● **WHAT THE TASK REQUIRES**
Each entry is to be printed again word for word.

[Stored data entries]
──────────

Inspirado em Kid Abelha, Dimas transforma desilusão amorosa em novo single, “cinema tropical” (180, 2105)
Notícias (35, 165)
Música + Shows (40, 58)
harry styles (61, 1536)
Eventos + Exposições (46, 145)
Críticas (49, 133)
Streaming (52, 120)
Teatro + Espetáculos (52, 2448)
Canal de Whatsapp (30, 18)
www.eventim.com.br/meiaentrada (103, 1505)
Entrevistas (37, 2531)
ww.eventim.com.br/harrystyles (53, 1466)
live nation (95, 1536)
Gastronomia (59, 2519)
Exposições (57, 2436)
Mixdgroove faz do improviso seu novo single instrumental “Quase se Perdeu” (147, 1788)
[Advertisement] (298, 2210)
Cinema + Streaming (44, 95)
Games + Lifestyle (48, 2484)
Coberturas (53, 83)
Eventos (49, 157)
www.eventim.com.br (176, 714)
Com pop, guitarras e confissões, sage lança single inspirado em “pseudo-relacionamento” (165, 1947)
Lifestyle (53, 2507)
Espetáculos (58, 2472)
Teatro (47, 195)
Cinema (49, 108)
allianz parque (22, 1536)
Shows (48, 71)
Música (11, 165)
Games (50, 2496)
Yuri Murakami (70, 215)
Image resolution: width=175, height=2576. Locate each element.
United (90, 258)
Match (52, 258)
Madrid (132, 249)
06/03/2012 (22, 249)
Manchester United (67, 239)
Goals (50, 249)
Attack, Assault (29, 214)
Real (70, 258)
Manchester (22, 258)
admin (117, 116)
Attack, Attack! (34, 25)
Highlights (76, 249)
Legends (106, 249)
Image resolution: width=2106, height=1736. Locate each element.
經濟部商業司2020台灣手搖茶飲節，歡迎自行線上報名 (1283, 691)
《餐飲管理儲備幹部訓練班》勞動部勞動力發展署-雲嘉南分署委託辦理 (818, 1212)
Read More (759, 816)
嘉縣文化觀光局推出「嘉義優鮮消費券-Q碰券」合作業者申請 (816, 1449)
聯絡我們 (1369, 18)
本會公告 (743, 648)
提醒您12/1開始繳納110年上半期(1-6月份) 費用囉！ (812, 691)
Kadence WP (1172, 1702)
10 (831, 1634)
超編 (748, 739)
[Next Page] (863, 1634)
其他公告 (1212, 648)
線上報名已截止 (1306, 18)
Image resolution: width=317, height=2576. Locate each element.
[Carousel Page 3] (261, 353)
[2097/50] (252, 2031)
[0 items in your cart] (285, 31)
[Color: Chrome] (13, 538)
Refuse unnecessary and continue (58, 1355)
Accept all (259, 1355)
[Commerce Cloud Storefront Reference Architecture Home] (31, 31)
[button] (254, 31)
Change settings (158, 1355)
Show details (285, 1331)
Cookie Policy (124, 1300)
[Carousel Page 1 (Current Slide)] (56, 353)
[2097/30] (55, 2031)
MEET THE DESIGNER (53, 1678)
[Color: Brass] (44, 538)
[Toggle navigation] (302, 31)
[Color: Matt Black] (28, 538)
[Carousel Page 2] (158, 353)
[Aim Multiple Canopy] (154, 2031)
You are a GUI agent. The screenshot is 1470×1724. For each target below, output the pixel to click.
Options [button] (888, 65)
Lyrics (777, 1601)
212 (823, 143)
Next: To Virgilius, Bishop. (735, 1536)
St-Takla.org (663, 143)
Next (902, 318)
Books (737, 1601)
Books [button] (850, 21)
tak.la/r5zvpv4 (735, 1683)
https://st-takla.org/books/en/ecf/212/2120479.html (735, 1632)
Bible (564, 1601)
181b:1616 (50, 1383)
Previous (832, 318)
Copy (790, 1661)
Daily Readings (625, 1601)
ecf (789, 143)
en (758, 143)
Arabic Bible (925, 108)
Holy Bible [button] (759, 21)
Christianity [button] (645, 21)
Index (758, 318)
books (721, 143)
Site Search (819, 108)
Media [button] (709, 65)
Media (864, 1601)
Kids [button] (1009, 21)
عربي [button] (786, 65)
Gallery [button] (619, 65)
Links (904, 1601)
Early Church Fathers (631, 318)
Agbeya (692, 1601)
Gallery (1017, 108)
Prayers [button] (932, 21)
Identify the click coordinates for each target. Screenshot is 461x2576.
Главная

──────────

● **SOLUTION TO THE PROBLEM**
Inspirado em Kid Abelha, Dimas transforma desilusão amorosa em novo single, “cinema tropical” (180, 2105)
Notícias (35, 165)
Música + Shows (40, 58)
harry styles (61, 1536)
Eventos + Exposições (46, 145)
Críticas (49, 133)
Streaming (52, 120)
Teatro + Espetáculos (52, 2448)
Canal de Whatsapp (30, 18)
www.eventim.com.br/meiaentrada (103, 1505)
Entrevistas (37, 2531)
ww.eventim.com.br/harrystyles (53, 1466)
live nation (95, 1536)
Gastronomia (59, 2519)
Exposições (57, 2436)
Mixdgroove faz do improviso seu novo single instrumental “Quase se Perdeu” (147, 1788)
[Advertisement] (298, 2210)
Cinema + Streaming (44, 95)
Games + Lifestyle (48, 2484)
Coberturas (53, 83)
Eventos (49, 157)
www.eventim.com.br (176, 714)
Com pop, guitarras e confissões, sage lança single inspirado em “pseudo-relacionamento” (165, 1947)
Lifestyle (53, 2507)
Espetáculos (58, 2472)
Teatro (47, 195)
Cinema (49, 108)
allianz parque (22, 1536)
Shows (48, 71)
Música (11, 165)
Games (50, 2496)
Yuri Murakami (70, 215)
Image resolution: width=175, height=2576. Locate each element.
United (90, 258)
Match (52, 258)
Madrid (132, 249)
06/03/2012 (22, 249)
Manchester United (67, 239)
Goals (50, 249)
Attack, Assault (29, 214)
Real (70, 258)
Manchester (22, 258)
admin (117, 116)
Attack, Attack! (34, 25)
Highlights (76, 249)
Legends (106, 249)
Image resolution: width=2106, height=1736. Locate each element.
經濟部商業司2020台灣手搖茶飲節，歡迎自行線上報名 (1283, 691)
《餐飲管理儲備幹部訓練班》勞動部勞動力發展署-雲嘉南分署委託辦理 (818, 1212)
Read More (759, 816)
嘉縣文化觀光局推出「嘉義優鮮消費券-Q碰券」合作業者申請 (816, 1449)
聯絡我們 (1369, 18)
本會公告 (743, 648)
提醒您12/1開始繳納110年上半期(1-6月份) 費用囉！ (812, 691)
Kadence WP (1172, 1702)
10 (831, 1634)
超編 (748, 739)
[Next Page] (863, 1634)
其他公告 (1212, 648)
線上報名已截止 (1306, 18)
Image resolution: width=317, height=2576. Locate each element.
[Carousel Page 3] (261, 353)
[2097/50] (252, 2031)
[0 items in your cart] (285, 31)
[Color: Chrome] (13, 538)
Refuse unnecessary and continue (58, 1355)
Accept all (259, 1355)
[Commerce Cloud Storefront Reference Architecture Home] (31, 31)
[button] (254, 31)
Change settings (158, 1355)
Show details (285, 1331)
Cookie Policy (124, 1300)
[Carousel Page 1 (Current Slide)] (56, 353)
[2097/30] (55, 2031)
MEET THE DESIGNER (53, 1678)
[Color: Brass] (44, 538)
[Toggle navigation] (302, 31)
[Color: Matt Black] (28, 538)
[Carousel Page 2] (158, 353)
[Aim Multiple Canopy] (154, 2031)
You are a GUI agent. The screenshot is 1470×1724. For each target below, output the pixel to click.
Options [button] (888, 65)
Lyrics (777, 1601)
212 (823, 143)
Next: To Virgilius, Bishop. (735, 1536)
St-Takla.org (663, 143)
Next (902, 318)
Books (737, 1601)
Books [button] (850, 21)
tak.la/r5zvpv4 (735, 1683)
https://st-takla.org/books/en/ecf/212/2120479.html (735, 1632)
Bible (564, 1601)
181b:1616 (50, 1383)
Previous (832, 318)
Copy (790, 1661)
Daily Readings (625, 1601)
ecf (789, 143)
en (758, 143)
Arabic Bible (925, 108)
Holy Bible [button] (759, 21)
Christianity [button] (645, 21)
Index (758, 318)
books (721, 143)
Site Search (819, 108)
Media [button] (709, 65)
Media (864, 1601)
Kids [button] (1009, 21)
عربي [button] (786, 65)
Gallery [button] (619, 65)
Links (904, 1601)
Early Church Fathers (631, 318)
Agbeya (692, 1601)
Gallery (1017, 108)
Prayers [button] (932, 21)
Identify the click coordinates for each target. Screenshot is 461x2576.
Главная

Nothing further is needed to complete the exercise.